The subcutaneous and subgaleal layers have been recommended as planes for expander insertion in the scalp. We recommend the subgaleal plane to prevent extrusion, as the scalp tissue is thin. In addition, as the insertion plane can be easily dissected for the flap to be used as coverage after removing the expander, the future flap should be considered. Since a fasciocutaneous flap is better for the protection of exposed bone than a flap without the galea, the subgaleal plane was chosen. The initial inflation of the expander can be performed immediately to prevent seroma. However, if there is surrounding scar tissue, the contractile force can create pressure on the expander.
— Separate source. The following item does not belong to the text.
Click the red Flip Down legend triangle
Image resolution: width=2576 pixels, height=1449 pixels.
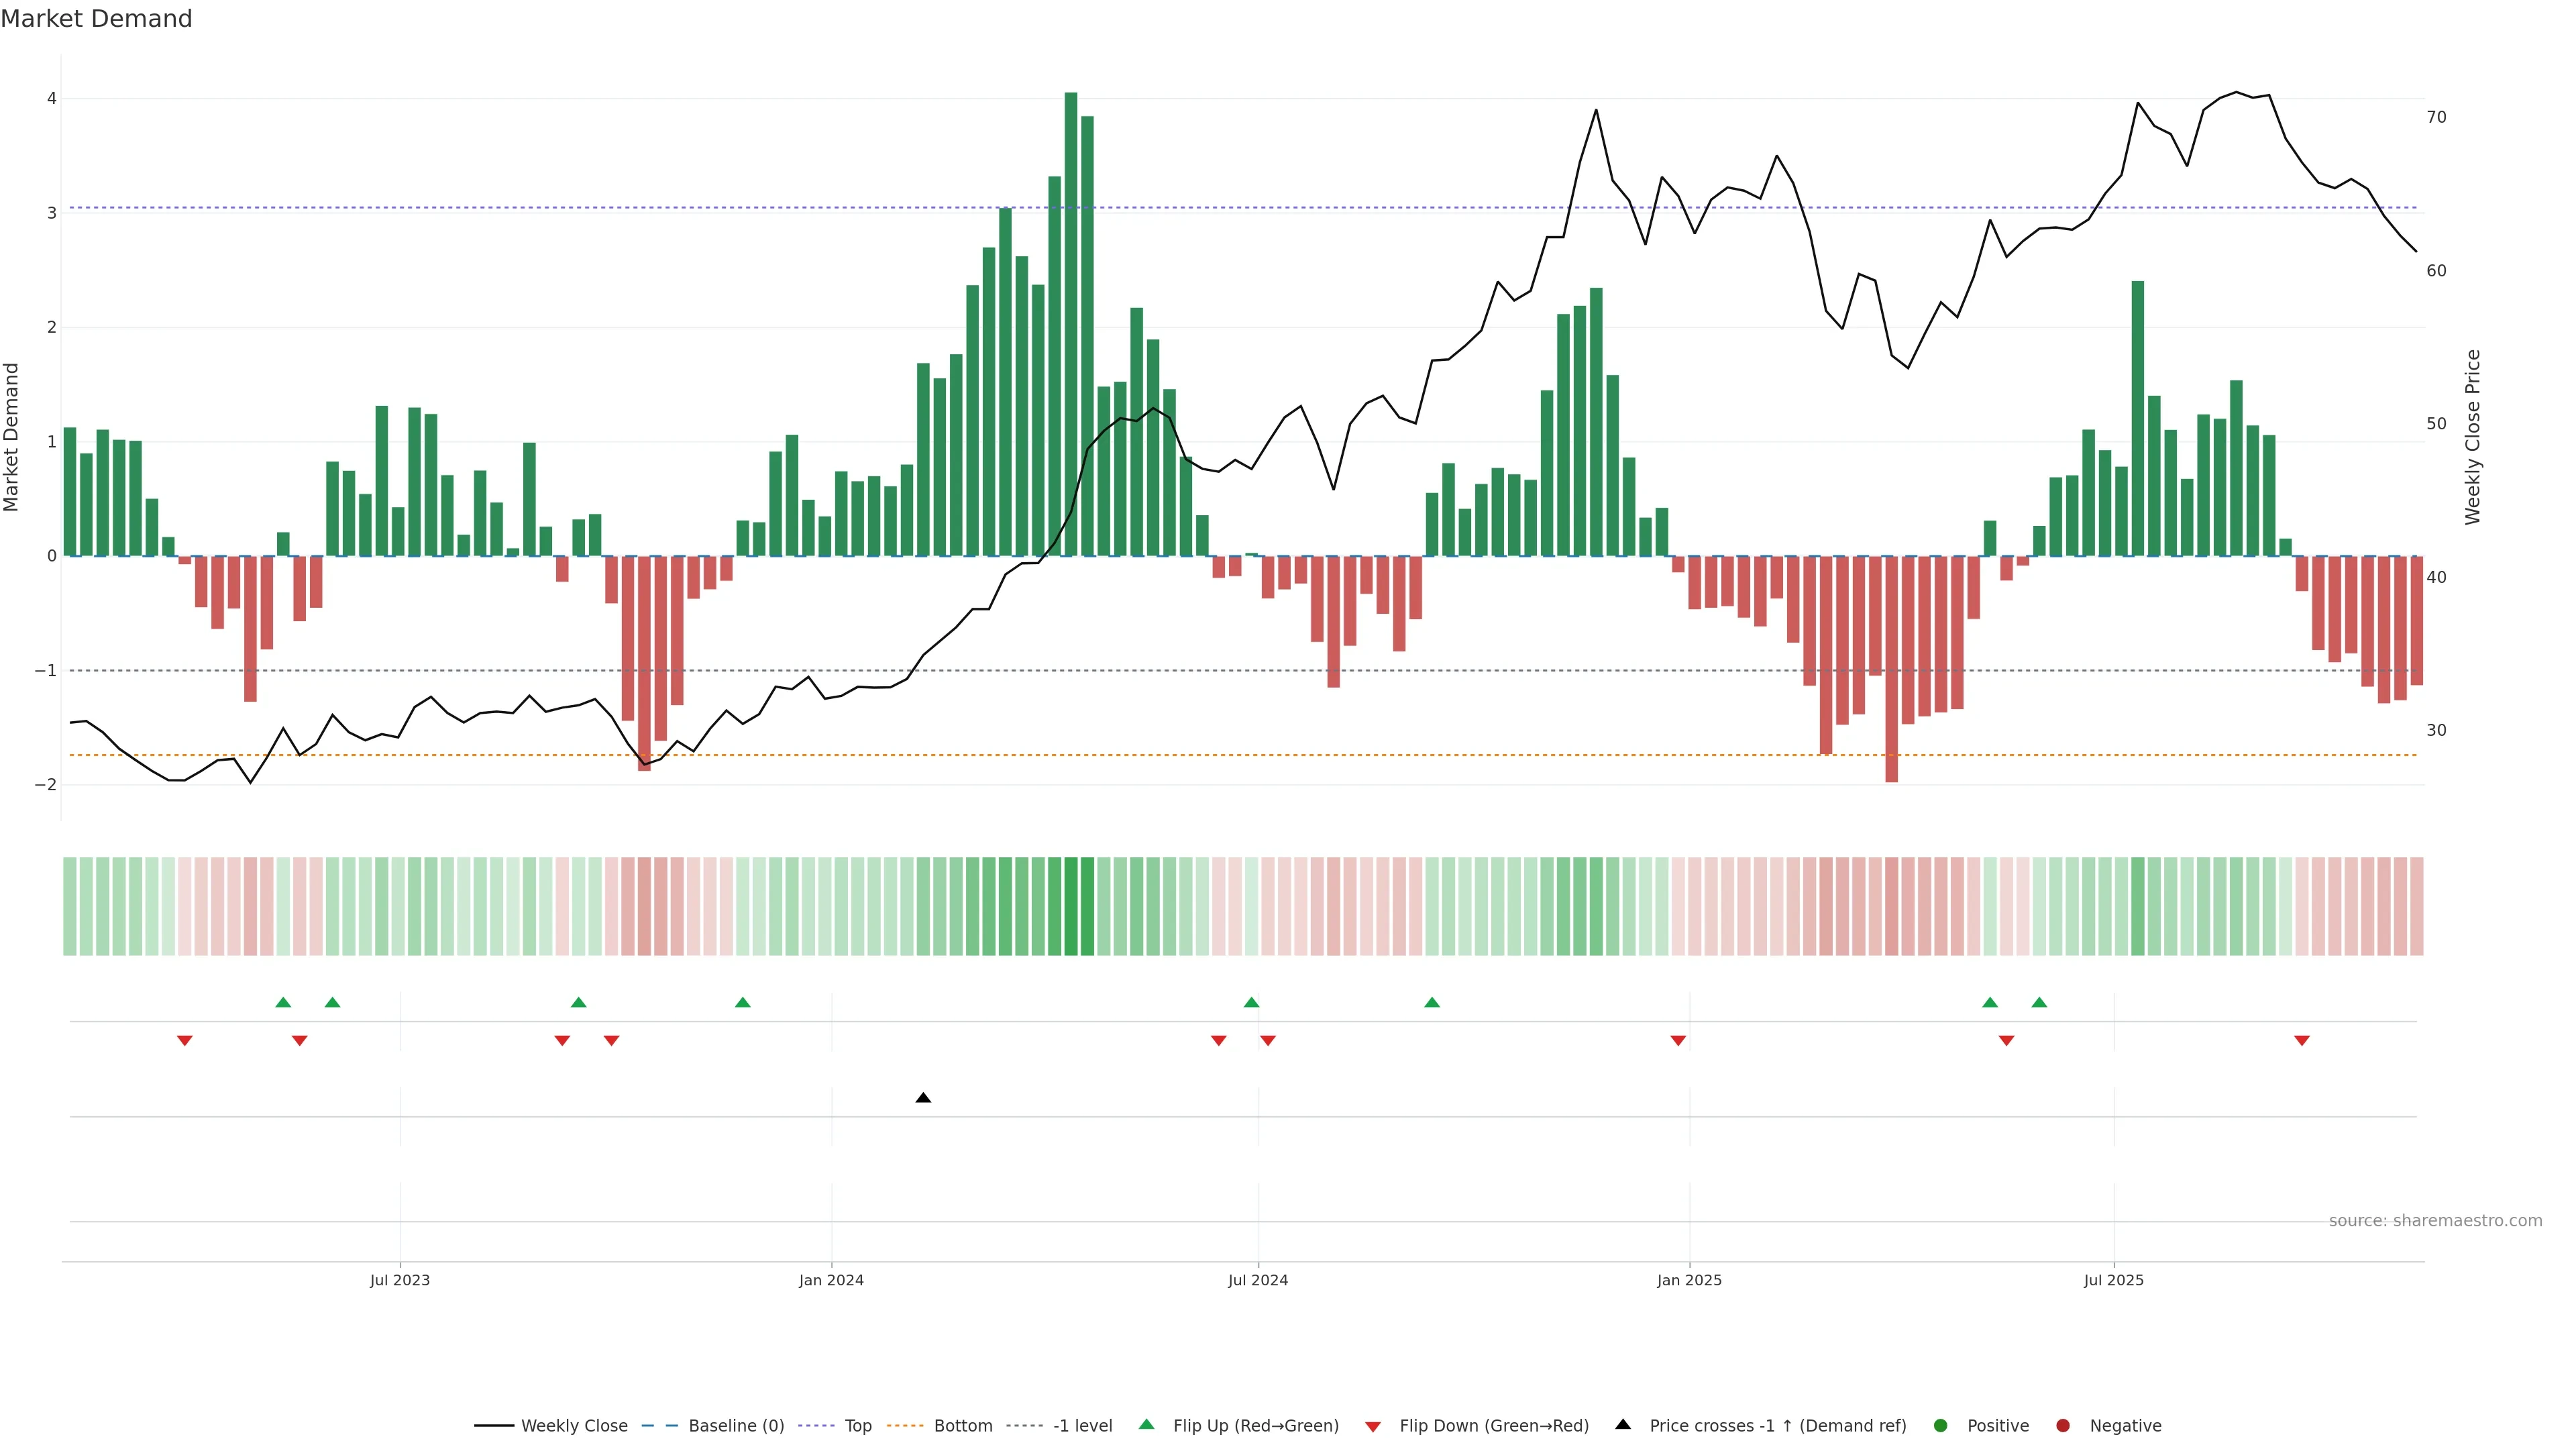coord(1373,1426)
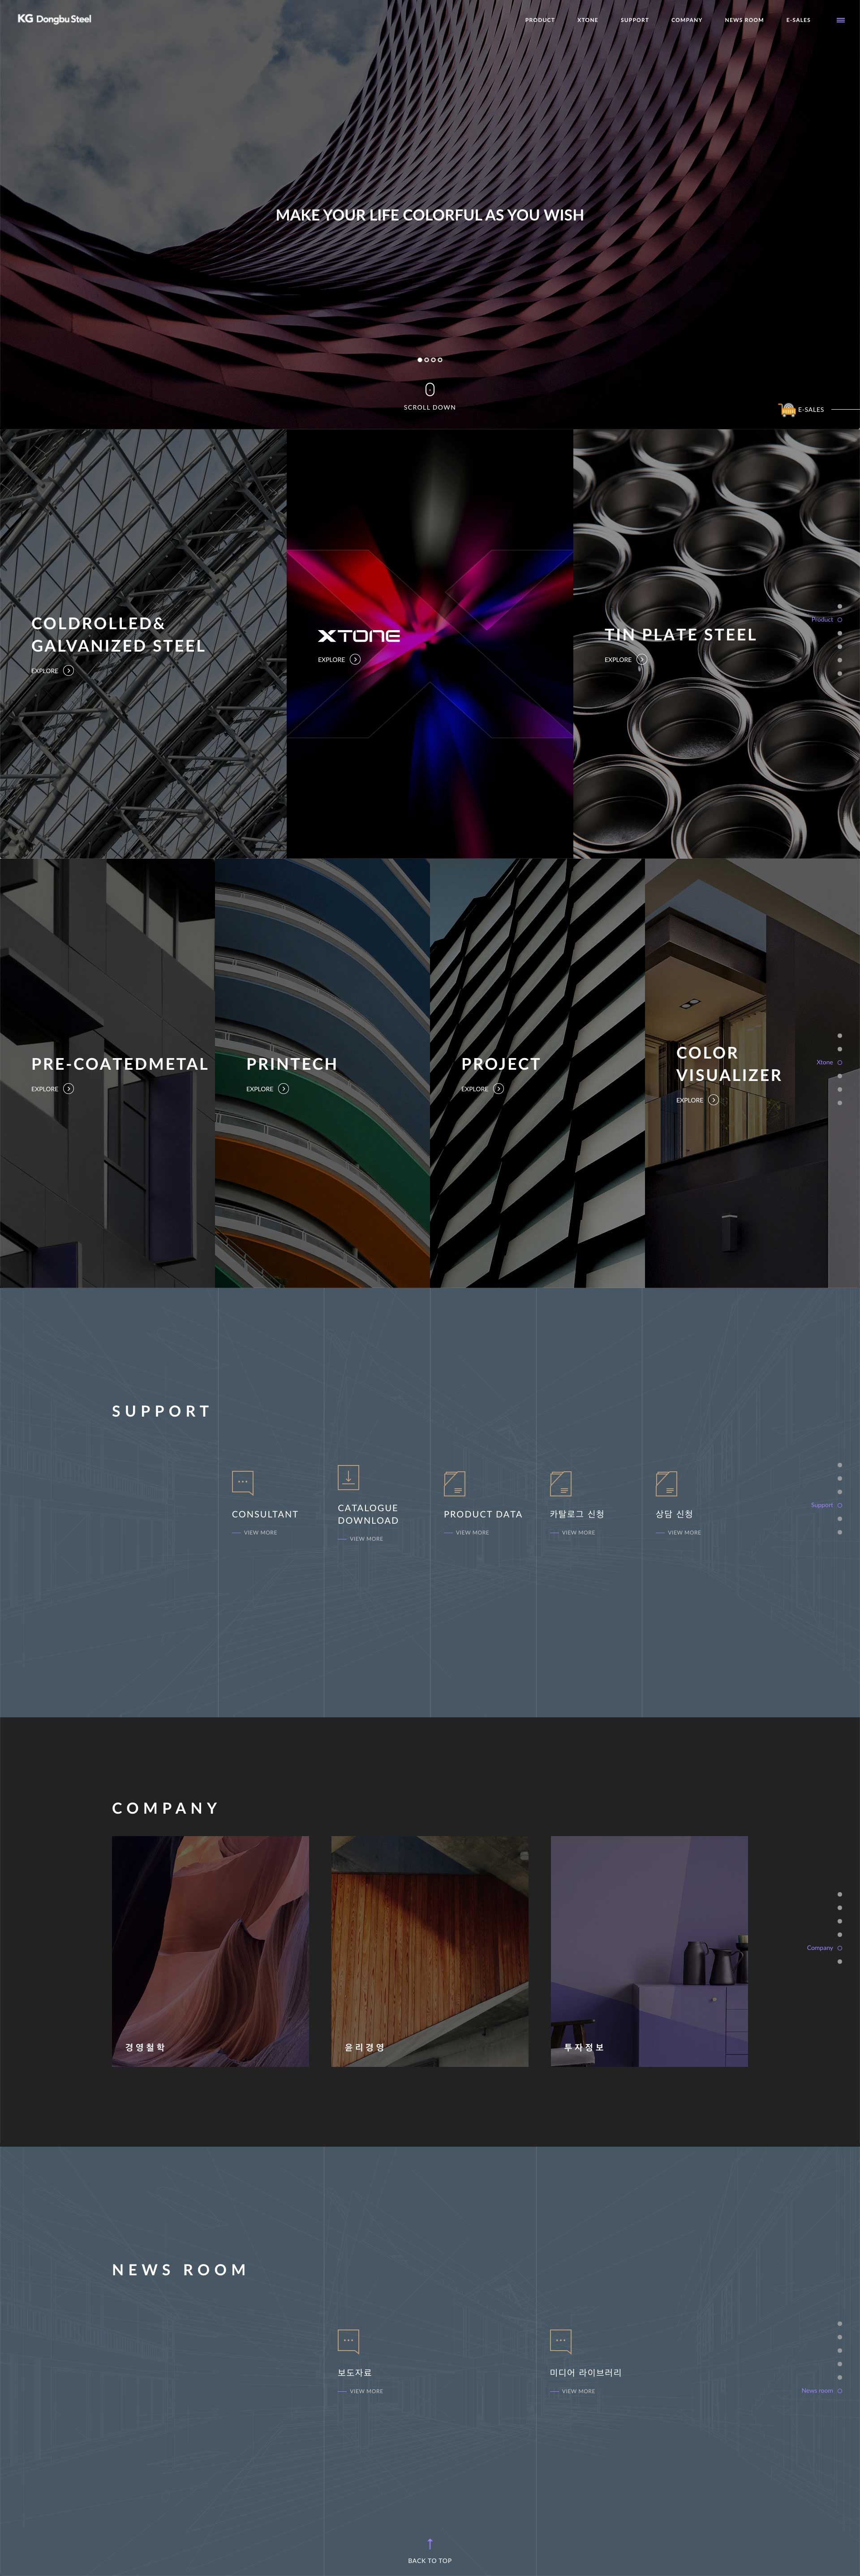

The initial inflation and expansion velocity should be set in consideration of the area of the dissected space and the severity of scarring.
Tissue expansion affects the surrounding tissue in three dimensions.
After expander removal, tissue deflates, which can be excessive when converted into two dimensions [
9]. In this sense, rectangular expanders yield more available tissue than round or crescent-shaped expanders, assuming the same base area. Several mathematical formulas have been proposed for estimating the expansion volume to achieve a target surface area gain [
10-
12]. A study found that the surface area gain was 25% of the calculated value for spherical expanders and 38% and 32% with rectangular and crescent-shaped expanders, respectively [
12]. Rectangular expanders are particularly effective for scar tissue, which requires more surface gain due to its contractile force. In addition, given the difficulty of dissecting scar tissue, it is necessary to maximize surface expansion with the least volume possible. As this study only presents two cases, it is difficult to present a generalized recommendation on expander insertion. However, it is noteworthy that the rectangular expander, when used on scarred wounds, secured an ample surface area without complications or bone resorption.